Air Berlin's Hartmut Mehdorn would depart as chief executive officer by mutual agreement with the airline, the German carrier said in a statement Monday.

Mehdorn would take a non-executive seat on the airline's supervisory board, the statement said.

Mehdorn would be replaced by Wolfgang Prock-Schauer, who had previously been responsible for strategy and planning at Germany's second largest airline, Air Berlin added.

Hartmut Mehdorn had been a former CEO of Germany's national railways before he became chief of Air Berlin on an interim basis in September 2011. At the time, Air Berlin founder Joachim Hunold quit amid a row over his course of rapid expansion which has run up huge debt.

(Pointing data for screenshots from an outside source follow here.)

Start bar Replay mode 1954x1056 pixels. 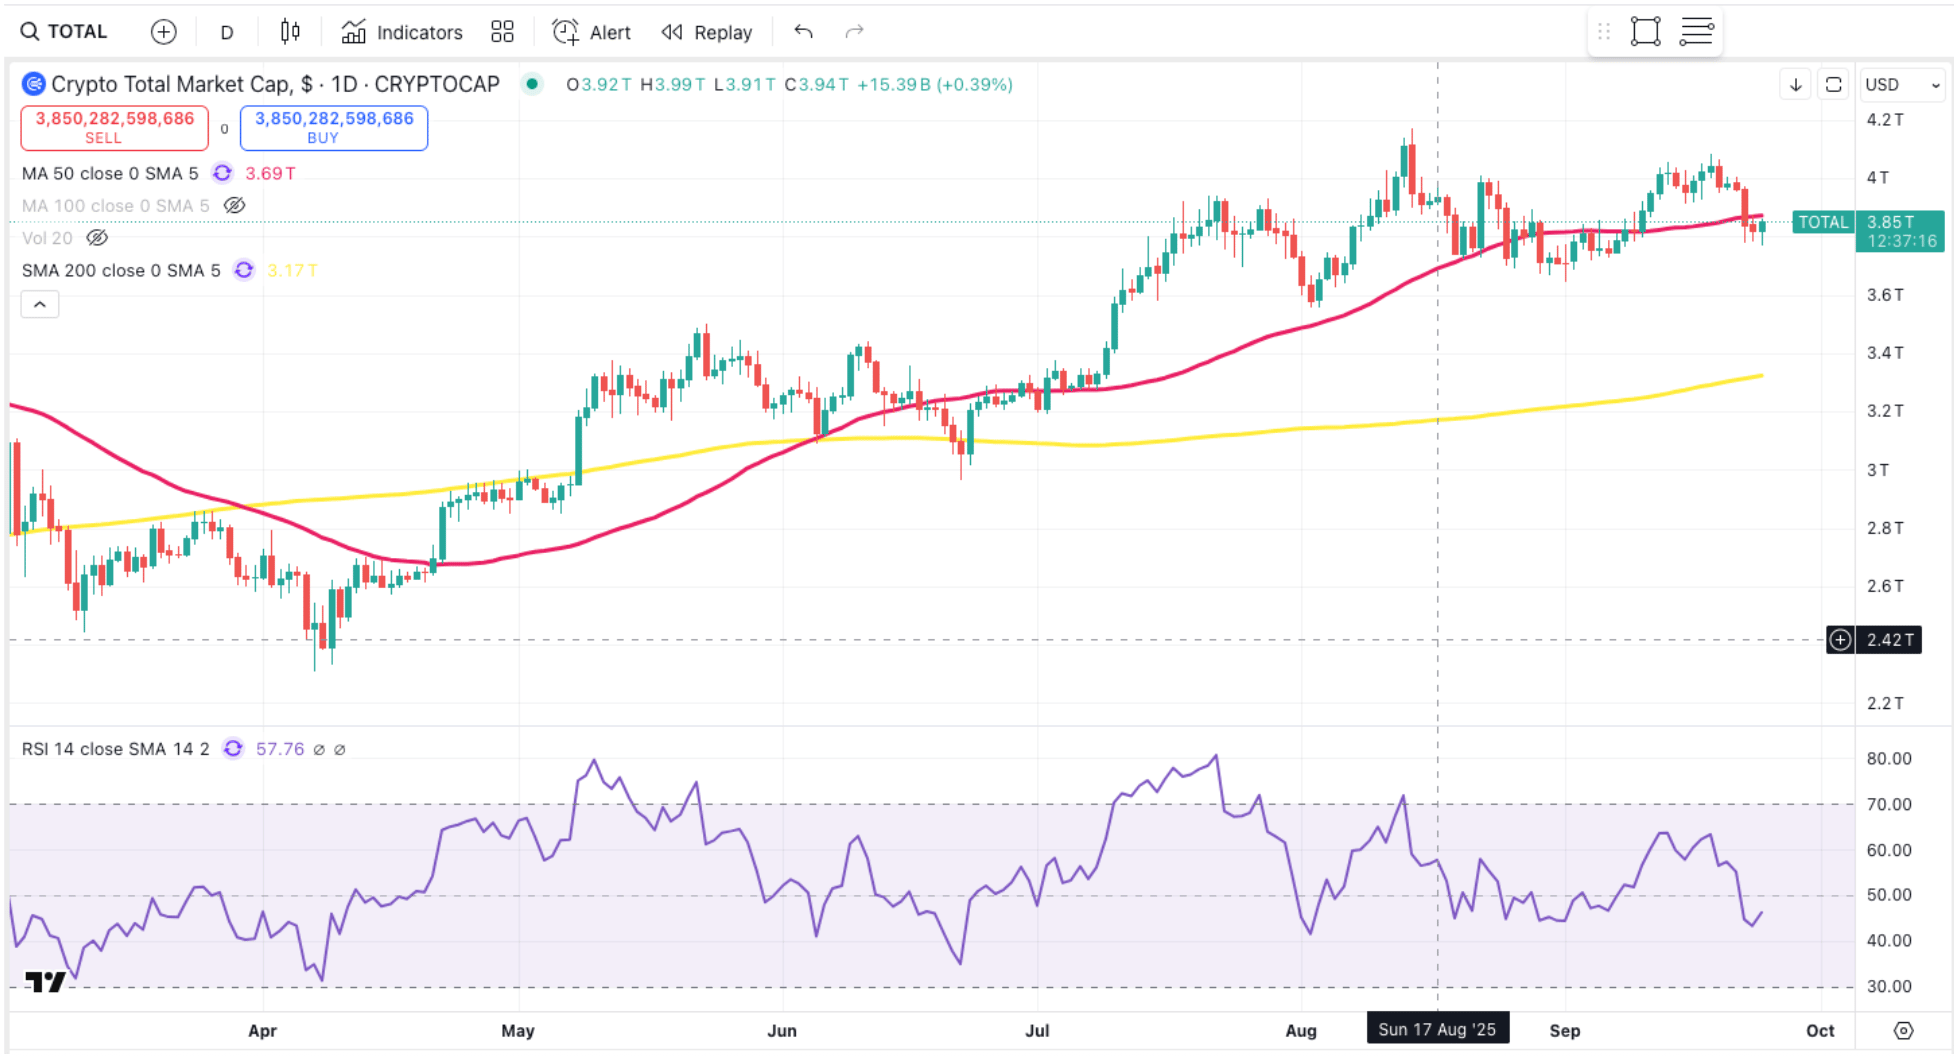(x=707, y=32)
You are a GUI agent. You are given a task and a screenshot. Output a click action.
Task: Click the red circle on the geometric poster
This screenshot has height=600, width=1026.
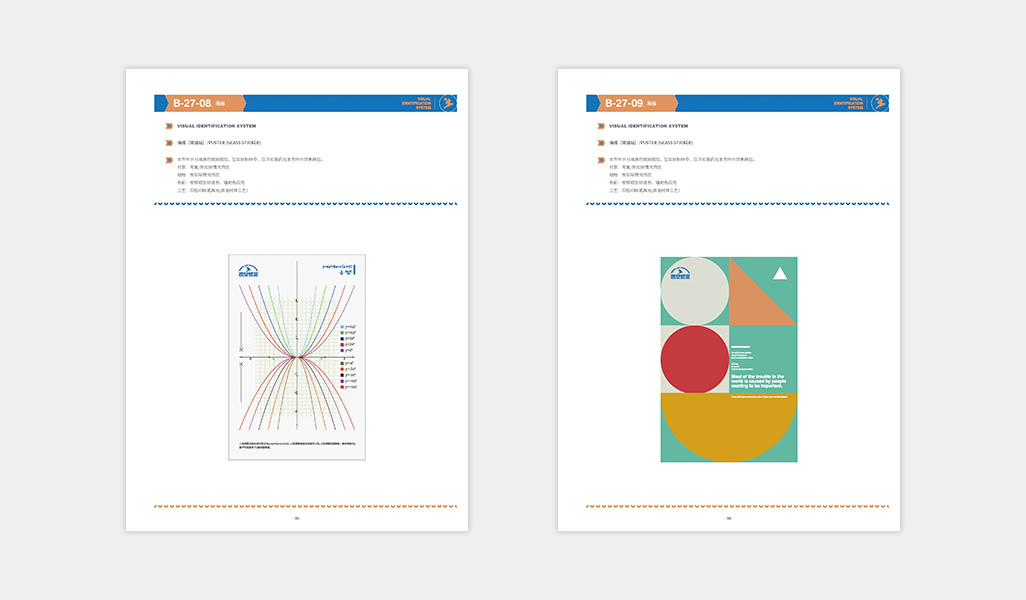pyautogui.click(x=694, y=359)
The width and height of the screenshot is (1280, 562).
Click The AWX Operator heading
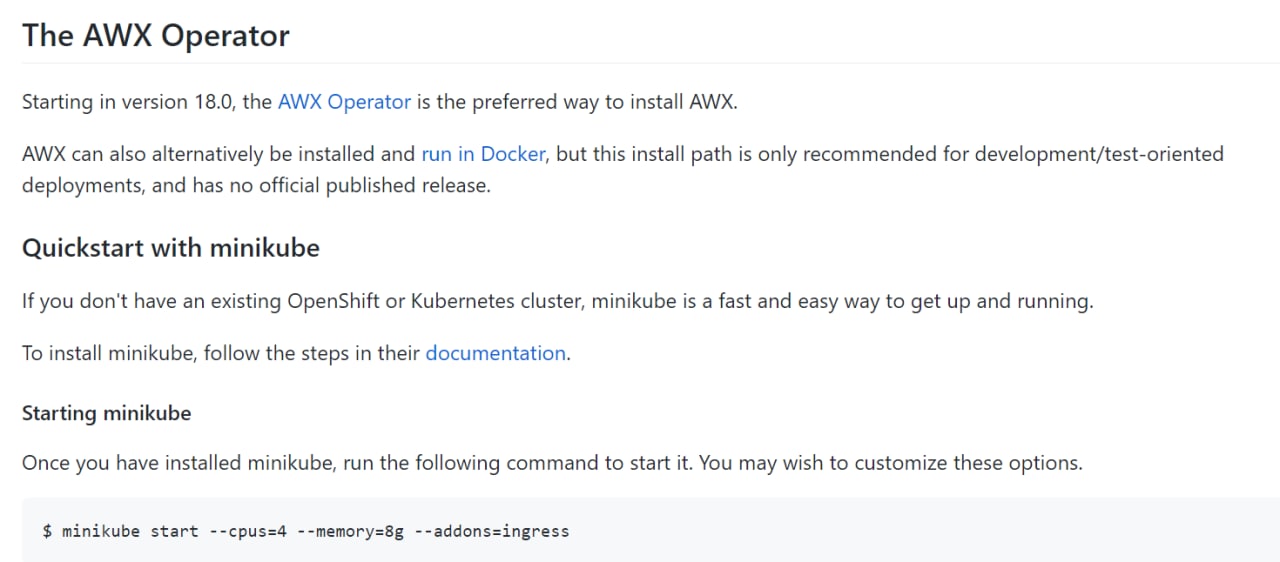[156, 35]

In his 16-month term, Mehdorn subjected the loss-making carrier to a tough restructuring program and brought Abu Dhabi-based Etihad Airways on board as Air Berlin's biggest shareholder. He described his resignation as a leadership change coming at the right time.

Air Berlin said Wolfgang Prock-Schauer was a respected airline expert who was expected to continue Mehdorn's cost-cutting effort in order to write a profit as soon as possible. Prock-Schauer, a 56-year-old Austrian, previously held posts at Austrian Airlines and Indian carrier Jet Airways.